Multi-Environment RLVR (Stages 1.1–1.3)#

Multi-environment Reinforcement Learning from Verifiable Rewards (RLVR) is the primary RL stage for Nemotron 3 Super. It trains on 21 environments and 37 datasets simultaneously, covering math, code, STEM, safety, chat, instruction following, long context, puzzles, and agentic tasks.

Training on all environments simultaneously yields stable gains — single-environment training leads to severe regressions on other benchmarks.

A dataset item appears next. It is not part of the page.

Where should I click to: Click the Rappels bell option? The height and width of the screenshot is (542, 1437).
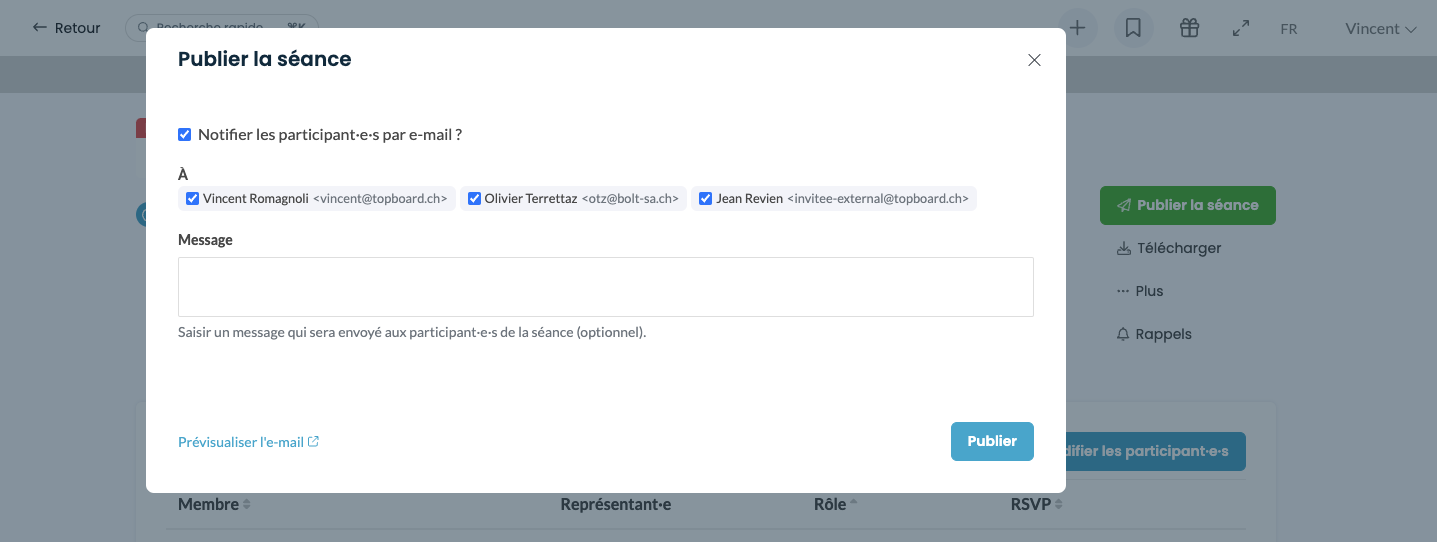pos(1154,334)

The RLVR stage consists of 3 sub-stages with different data blends. All 3 use the same config (stage1_rlvr.yaml), only the data paths differ.


Data#

Domain

Description

Math

Competitive math problems, trained with and without python execution tool. Includes formal proof verification environment.

Code

Competition code data.

STEM

Scientific problems including newly curated difficult problems.

Instruction Following

Standard IF data plus a multi-challenge style dataset where the agent follows complex instructions scored against a rubric.

Safety

Two environments: (1) mitigating overrefusals on safety-related prompts, (2) robustness against jailbreak attacks using PAIR-generated adversarial prompts.

Long Context

Long context reasoning environment.

Agentic Tool Use

Conversational tool use and terminal use environments.

Reasoning Gym

Diverse reasoning tasks from Reasoning Gym.

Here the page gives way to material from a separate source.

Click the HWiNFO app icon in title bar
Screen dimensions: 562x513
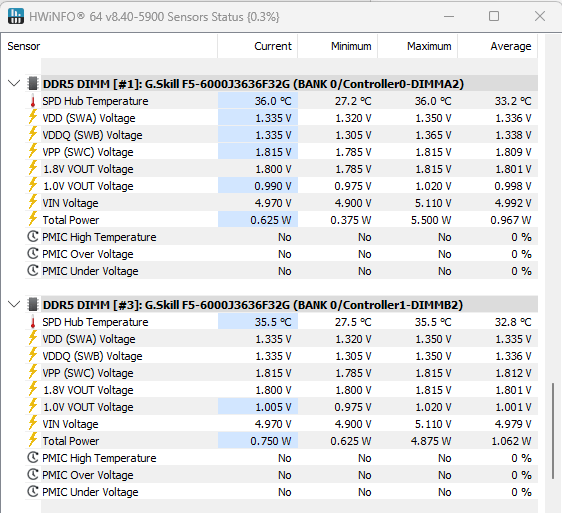[15, 16]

Data Curriculum: Prompts where the SFT model consistently provides correct answers are filtered out. Remaining samples are sorted via a difficulty-based curriculum.

Low-Effort Reasoning#

A subset of prompts are converted to low-effort mode. For each low-effort prompt, the reward accounts for both correctness and token count, encouraging efficient reasoning.

Phase

Scope

Proportion

Early

Math, STEM QA, Competitive Coding

2% of all RL prompts

Late

Math, STEM QA only

1% of RL prompts


Algorithm#

Uses asynchronous GRPO where training and inference are decoupled across separate GPU devices:

  • Inference workers continuously generate trajectories stored in a rollout buffer

  • Batches are sent to the training engine once enough trajectories are collected

  • Updated weights are pushed to inference workers as soon as a new model version is available

  • In-flight weight updates: weights can be pushed mid-rollout without waiting for ongoing rollouts to finish

  • KV cache is NOT recomputed after weight updates

  • Policy lag is limited to at most one step behind the latest model version

  • Importance sampling ratio masking stabilizes training under the training-inference mismatch


Configuration#

Parameter

Value

Nodes

109 (872 GPUs)

Generation nodes

72 (colocated=false)

NeMo Gym GPU nodes

5

Prompts/step

256

Generations/prompt

16

Batch size

4,096

Max sequence length

49,152 → 65,536 (increased during training)

TP / CP

4 / 8

Learning rate

3e-6

KL penalty

0

Overlong filtering

false

Parallelism#

Parallelism

Value

Config Key

Tensor (TP)

4

policy.megatron_cfg.tensor_model_parallel_size

Pipeline (PP)

1

policy.megatron_cfg.pipeline_model_parallel_size

Context (CP)

8

policy.megatron_cfg.context_parallel_size

Expert (EP)

8

policy.megatron_cfg.expert_model_parallel_size

Sequence (SP)

Yes

policy.megatron_cfg.sequence_parallel

Config Files#

  • stage1_rlvr/config/default.yaml — Full-scale 109-node config

  • stage1_rlvr/config/small.yaml — Reduced 21-node variant for testing


Infrastructure#

All RLVR experiments use an integrated NeMo RL + NeMo Gym infrastructure:

  • NeMo RL acts as the RL training loop controller using Megatron-Core for model training

  • NeMo Gym handles rollout environments using three server types: agents, models (vLLM), and resources (verifiers)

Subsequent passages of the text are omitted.